The implementation aren't really a problem since they can be fixed, the issue is at the protocol level and even some of the goals/mindset that lead to it (e.g. the inability of clients to talk or share resources is considered a feature, but this is one of the thing that you need to implement reusable programs that work as components).
That's not a broken mess being someone's great feature.

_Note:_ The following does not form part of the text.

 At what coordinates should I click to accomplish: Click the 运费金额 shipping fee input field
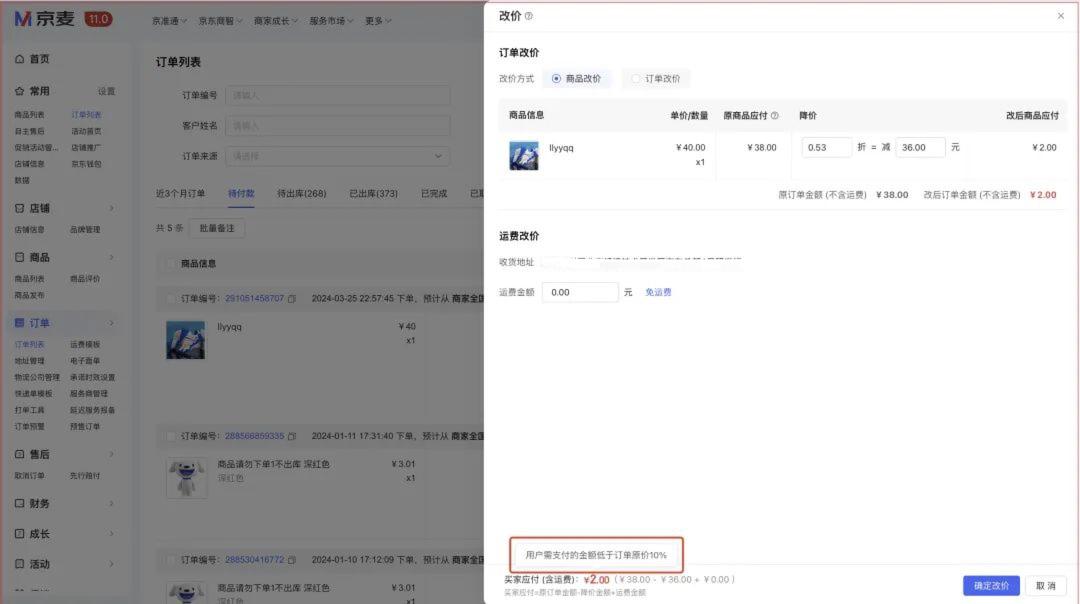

It is (should be) a showstopper; in 2017, in Ubuntu. I found mention of the bug as early as march 2017 in fedora 2x (I think). I believe it's now lost in triage after not being taken care of then closed because that version of the distro is eol (until someone resubmit). How such a bug is shipped is beyond me. But hey, I could hack a patch.
However regardless of vsync or not, i also dislike composition because it introduces yet another source for lag and at best you are at least a frame behind - unless your window updates are synced with the composition (which wont be because if that was possible then programs would be able to affect the compositor's own performance - imagine a game running at a 30fps in windowed mode, it would cause all window updates, etc to run at 30fps too if the updates were synchronized).
So, yeah, i'd rather stick with my compositionless, vsyncless, direct to front frame buffer X11 :-P.
EDIT: there is actually a way to have composition that works without lag and that is for the GPU to do the composition itself during the monitor refresh.